### TEXT FOR ANALYSIS:
This is a technological limitation circa 2019, not a fundamental limit of any sort. There are even a couple of exciting exceptions. One of them, done with a cheap, custom measurement technology, is CMAP; it covers thousands of perturbations with a kinda-sorta-transcriptome-wide readout. Other technologies are beginning to enable genome-wide screens with single-cell imaging (Feldman et al 2019) or cheap targeted sequencing, which is an exciting direction.

Genomics data are notoriously noisy

Most technologies suffer from measurement errors to varying degrees, but I want to take this opportunity to complain to the internet about two technologies in particular that are especially messy.

• Droplet-based single-cell RNA-seq. Mammalian cells contain roughly one million transcripts per cell. They are phyically downsampled to thousands or tens of thousands during the capture process. Cell-to-cell variability is dominated by this measurement error, so single-cell RNA-seq is ironically not well suited to study subtle biological differences from cell to cell. You can average cells together in order to learn about differences in gene activity, or you can pool information across genes in order to classify cells. But you usually can’t take the data literally and say “gene X is higher in cell C1 than it is in cell C2” because the sampling error is too harsh.
• Another extreme example is the assay for transposase-accessible chromatin. It is popular due to the ease of use, and it has been adapted for single-cell assays too. But its competitor DNase-seq produces clear, distinctive signals surrounding binding sites of transcription factors: there will be a spike in DNase sensitivity on either side of the binding site, with a trough in the site itself. ATAC-seq only provides a messier version of this pattern, and consequently, it is not as useful to detect where transcription factors are binding on the genome. There is a direct comparison between the two technologies here.

### QUESTIONS ON THE MATERIAL:
[A] For each statement about the genomics passage, say whether it agrees with the passage. Answer yes or no, and quote the deciding words. (i) The limitation described at the start is a fundamental one. (ii) Mammalian cells contain roughly one million transcripts per cell. (iii) ATAC-seq gives a clearer pattern around transcription factor binding sites than DNase-seq.
[B] Continue the genomics passage with the next part after its last sentence.
The rows are not needed for this work.

### MATERIAL PROVIDED:
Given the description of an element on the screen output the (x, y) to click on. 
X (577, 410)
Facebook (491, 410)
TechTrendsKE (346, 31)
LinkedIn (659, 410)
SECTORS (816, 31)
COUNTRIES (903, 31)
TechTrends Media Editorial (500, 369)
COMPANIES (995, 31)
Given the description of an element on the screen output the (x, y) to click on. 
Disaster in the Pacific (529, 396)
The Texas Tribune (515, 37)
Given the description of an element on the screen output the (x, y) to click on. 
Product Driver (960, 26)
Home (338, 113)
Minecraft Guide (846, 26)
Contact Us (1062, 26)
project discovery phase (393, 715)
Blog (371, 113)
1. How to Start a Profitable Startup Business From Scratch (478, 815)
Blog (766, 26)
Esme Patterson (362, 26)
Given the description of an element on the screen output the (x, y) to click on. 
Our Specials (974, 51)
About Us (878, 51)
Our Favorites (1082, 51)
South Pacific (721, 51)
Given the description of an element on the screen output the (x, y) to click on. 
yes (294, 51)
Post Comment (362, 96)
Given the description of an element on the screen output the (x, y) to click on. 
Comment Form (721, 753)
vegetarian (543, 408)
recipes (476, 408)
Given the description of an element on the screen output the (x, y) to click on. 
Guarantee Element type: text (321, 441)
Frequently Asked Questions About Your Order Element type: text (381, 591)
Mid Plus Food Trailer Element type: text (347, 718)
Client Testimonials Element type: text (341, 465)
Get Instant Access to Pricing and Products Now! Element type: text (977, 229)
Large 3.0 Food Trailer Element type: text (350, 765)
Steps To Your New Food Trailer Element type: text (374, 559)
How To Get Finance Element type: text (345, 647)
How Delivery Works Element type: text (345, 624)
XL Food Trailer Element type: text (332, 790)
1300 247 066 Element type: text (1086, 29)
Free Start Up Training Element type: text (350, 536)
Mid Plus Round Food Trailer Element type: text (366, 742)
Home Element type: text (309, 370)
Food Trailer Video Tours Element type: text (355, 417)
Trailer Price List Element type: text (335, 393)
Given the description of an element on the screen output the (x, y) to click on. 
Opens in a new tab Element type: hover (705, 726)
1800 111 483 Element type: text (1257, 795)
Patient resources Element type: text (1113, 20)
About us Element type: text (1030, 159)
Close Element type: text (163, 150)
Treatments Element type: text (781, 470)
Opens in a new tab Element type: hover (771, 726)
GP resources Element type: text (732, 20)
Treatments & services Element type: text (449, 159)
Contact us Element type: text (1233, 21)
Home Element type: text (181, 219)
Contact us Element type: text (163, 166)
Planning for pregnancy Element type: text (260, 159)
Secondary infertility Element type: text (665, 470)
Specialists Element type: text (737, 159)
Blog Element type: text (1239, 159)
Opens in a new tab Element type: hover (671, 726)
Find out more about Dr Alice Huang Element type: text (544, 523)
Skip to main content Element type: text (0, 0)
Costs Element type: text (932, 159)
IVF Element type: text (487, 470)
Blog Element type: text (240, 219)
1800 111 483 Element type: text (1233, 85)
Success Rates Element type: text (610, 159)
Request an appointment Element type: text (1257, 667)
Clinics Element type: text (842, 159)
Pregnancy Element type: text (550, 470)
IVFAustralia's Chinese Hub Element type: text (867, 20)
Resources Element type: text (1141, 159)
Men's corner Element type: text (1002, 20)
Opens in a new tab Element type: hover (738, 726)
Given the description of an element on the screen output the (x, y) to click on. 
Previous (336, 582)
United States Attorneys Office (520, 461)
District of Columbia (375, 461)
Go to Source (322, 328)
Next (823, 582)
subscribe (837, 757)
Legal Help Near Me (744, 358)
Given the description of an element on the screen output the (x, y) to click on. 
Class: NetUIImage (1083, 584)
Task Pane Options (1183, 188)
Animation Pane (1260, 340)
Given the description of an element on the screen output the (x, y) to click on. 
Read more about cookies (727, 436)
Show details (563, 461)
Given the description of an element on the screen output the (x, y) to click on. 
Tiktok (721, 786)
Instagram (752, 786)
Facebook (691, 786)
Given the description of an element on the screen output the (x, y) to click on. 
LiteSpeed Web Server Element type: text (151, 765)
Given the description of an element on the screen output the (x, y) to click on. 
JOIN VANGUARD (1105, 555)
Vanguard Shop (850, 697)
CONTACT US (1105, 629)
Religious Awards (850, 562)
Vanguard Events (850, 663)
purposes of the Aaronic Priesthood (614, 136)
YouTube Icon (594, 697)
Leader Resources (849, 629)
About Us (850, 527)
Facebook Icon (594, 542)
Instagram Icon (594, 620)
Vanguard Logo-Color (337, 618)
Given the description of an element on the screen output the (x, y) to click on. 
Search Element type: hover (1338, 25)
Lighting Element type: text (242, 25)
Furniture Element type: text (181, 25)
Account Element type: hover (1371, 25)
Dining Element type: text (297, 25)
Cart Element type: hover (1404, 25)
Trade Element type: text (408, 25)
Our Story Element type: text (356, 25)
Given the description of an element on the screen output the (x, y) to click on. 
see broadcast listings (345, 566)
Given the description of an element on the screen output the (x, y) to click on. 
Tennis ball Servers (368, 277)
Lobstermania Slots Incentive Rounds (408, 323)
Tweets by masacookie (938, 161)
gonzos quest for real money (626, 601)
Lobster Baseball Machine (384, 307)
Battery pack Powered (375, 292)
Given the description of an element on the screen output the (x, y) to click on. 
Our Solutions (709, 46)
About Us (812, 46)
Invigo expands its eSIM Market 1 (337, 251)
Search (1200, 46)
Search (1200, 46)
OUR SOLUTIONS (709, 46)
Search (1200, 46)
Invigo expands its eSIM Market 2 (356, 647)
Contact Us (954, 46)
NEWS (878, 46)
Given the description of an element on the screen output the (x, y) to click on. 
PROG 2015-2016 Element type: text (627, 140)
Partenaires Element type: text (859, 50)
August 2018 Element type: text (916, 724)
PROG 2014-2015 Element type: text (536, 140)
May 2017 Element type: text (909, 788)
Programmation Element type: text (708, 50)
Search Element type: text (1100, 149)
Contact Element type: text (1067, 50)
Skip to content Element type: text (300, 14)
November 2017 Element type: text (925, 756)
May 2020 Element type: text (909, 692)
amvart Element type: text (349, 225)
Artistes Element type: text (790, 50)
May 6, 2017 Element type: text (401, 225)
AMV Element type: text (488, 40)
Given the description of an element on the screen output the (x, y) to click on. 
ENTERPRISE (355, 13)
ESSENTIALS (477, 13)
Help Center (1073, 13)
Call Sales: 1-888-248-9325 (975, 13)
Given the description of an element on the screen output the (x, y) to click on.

### PER-TASK OUTPUTS:
[A]
(i) No: "This is a technological limitation circa 2019, not a fundamental limit of any sort."
(ii) Yes: "Mammalian cells contain roughly one million transcripts per cell."
(iii) No: "ATAC-seq only provides a messier version of this pattern"

[B]
Calviello, A. K., Hirsekorn, A., Wurmus, R., Yusuf, D., & Ohler, U. (2019). Reproducible inference of transcription factor footprints in ATAC-seq and DNase-seq datasets using protocol-specific bias modeling. Genome biology, 20(1), 42.

Measurement noise is too often ignored in GRN modeling. For instance, the entire exposition of the well-known package ARACNE seems to assume biological variability with informative correlations among genes. The underlying mathematics, such as the data processing equality, do not apply when measurement error is added, especially when the noise variance differs from gene to gene. Kasper Hansen, Stephanie Hicks, & Yi Wang notice a similar issue here.

Fundamental limitations

Perfect measurements aren’t enough

Even in an ideal scenario with perfect measurement, causal inference is not always possible. One of my favorite papers completely removes measurement error and missing data from consideration. It uses mathematics and simulations to consider a scenario with perfect measurements of all relevant chemicals. This is one example of the fascinating issue of non-identifiability: multiple models can produce the same exact predictions. This problem can appear in different ways:

• It’s hard to tell whether A affects B, B affects A, or C affects A and B. Time-series measurements and assays related to direct binding can help infer the direction of a connection, but a lot of people I’ve spoken with believe the field is not ready to tackle this directionality problem.
• If A affects B affects C, it’s hard to tell that A doesn’t affect C directly. This interfaces confusingly with the “missing layers” problem: if B is not measured, maybe you actually do want your model to output A->C.
• If effects are complicated and synergistic, it’s hard to tell whether A, B, C, D, and E together physically determine the regulation of F, or whether it’s some other set of factors. This problem explodes very badly as the assumed number of incoming connections increases.

References

Gasperini, M., Hill, A. J., McFaline-Figueroa, J. L., Martin, B., Kim, S., Zhang, M. D., … & Trapnell, C. (2019). A Genome-wide framework for mapping gene regulation via cellular genetic screens. Cell, 176(1-2), 377-390.

Feldman, D., Singh, A., Schmid-Burgk, J. L., Carlson, R. J., Mezger, A., Garrity, A. J., … & Blainey, P. C. (2019). Optical pooled screens in human cells. Cell, 179(3), 787-799.